Face aux partenaires techniques et financiers, Mamoudou Nagnalén Barry a tenu à clarifier la structuration du « projet du siècle ». Si le Simandou repose sur deux géants miniers – Rio Tinto SimFer (blocs 3 et 4) et WCS/Baowu (blocs 1 et 2) –, la CTG n’est pas une société minière. Elle est une entreprise de logistique et d’infrastructures (rails, ports, équipements), détenue conjointement par l’État guinéen et ses partenaires industriels.
Le corridor Transguinéen représente un investissement colossal de 15 milliards de dollars, avec un impact attendu de 50 % sur la croissance du PIB national. Ses caractéristiques techniques témoignent de son ampleur inédite :
– 650 km de voie ferrée « heavy-haul »
– 206 ponts et 5 tunnels, dont le plus long d’Afrique de l’Ouest (11,8 km)
– Capacité opérationnelle : jusqu’à 50 trains par jour circulant à 80 km/h chargés
– Logistique : 150 locomotives de dernière génération et plus de 7 000 wagons
– Exportation : 120 millions de tonnes de minerai par an via le hub portuaire de Moribaya
Le PCA a insisté sur le caractère multi-usagers du projet. Le Transguinéen ne servira pas uniquement au transport de minerai : deux trajets quotidiens permettront également le transport de passagers et de fret agricole, désenclavant durablement les régions traversées.
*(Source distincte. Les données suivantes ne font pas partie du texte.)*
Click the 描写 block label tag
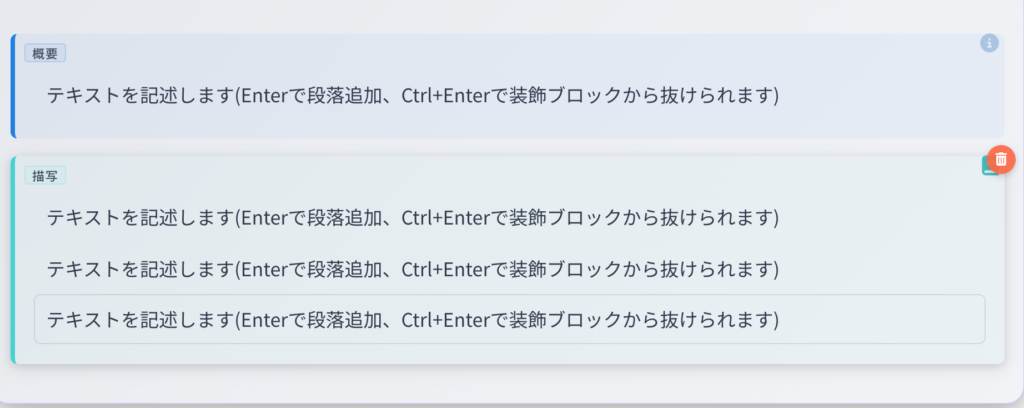click(45, 175)
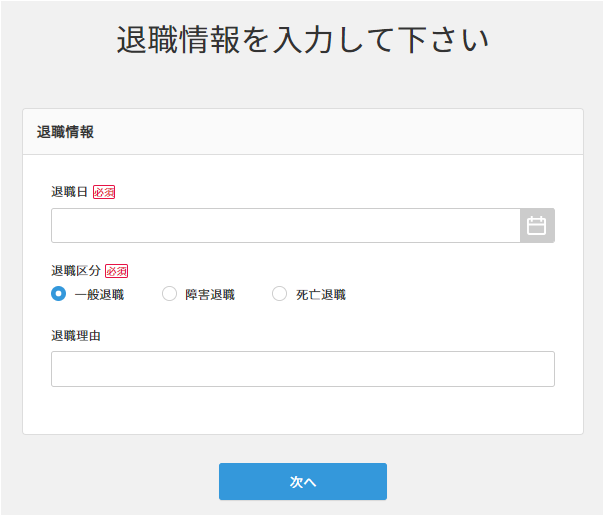Click the radio circle left of 死亡退職

(280, 294)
Il a rappelé que l’année écoulée a été marquée par quatre piliers fondamentaux :
– Une structuration solide du Conseil d’Administration, alignant les intérêts de l’État et des investisseurs mondiaux
– La sécurité, avec l’objectif « Zéro Accident » et 95 % des clôtures de séparation physique déjà achevées
– La « Guinéanisation » du projet, avec 2 800 emplois créés (6 000 prévus en phase d’exploitation)
– La création de la Simandou Academy, destinée au transfert de compétences technologiques vers les jeunes talents guinéens
À cela s’ajoute le lancement de la phase de construction physique, avec l’installation de quatre bases-vie stratégiques.
Pour la deuxième année de mandat, le Conseil d’Administration fixe trois priorités :
1. Respect du calendrier : tenir les jalons critiques de pose des rails et de finalisation des terminaux portuaires
2. Structuration opérationnelle : recruter et former les futurs cheminots et gestionnaires de port
3. Modèle de référence : faire de la CTG un standard mondial de partenariat réussi entre un État souverain et des leaders industriels
« La CTG n’est pas seulement le maître d’ouvrage d’un projet minier historique. Elle est le moteur d’une transformation logistique sans précédent pour la Guinée », a conclu Mamoudou Nagnalén Barry.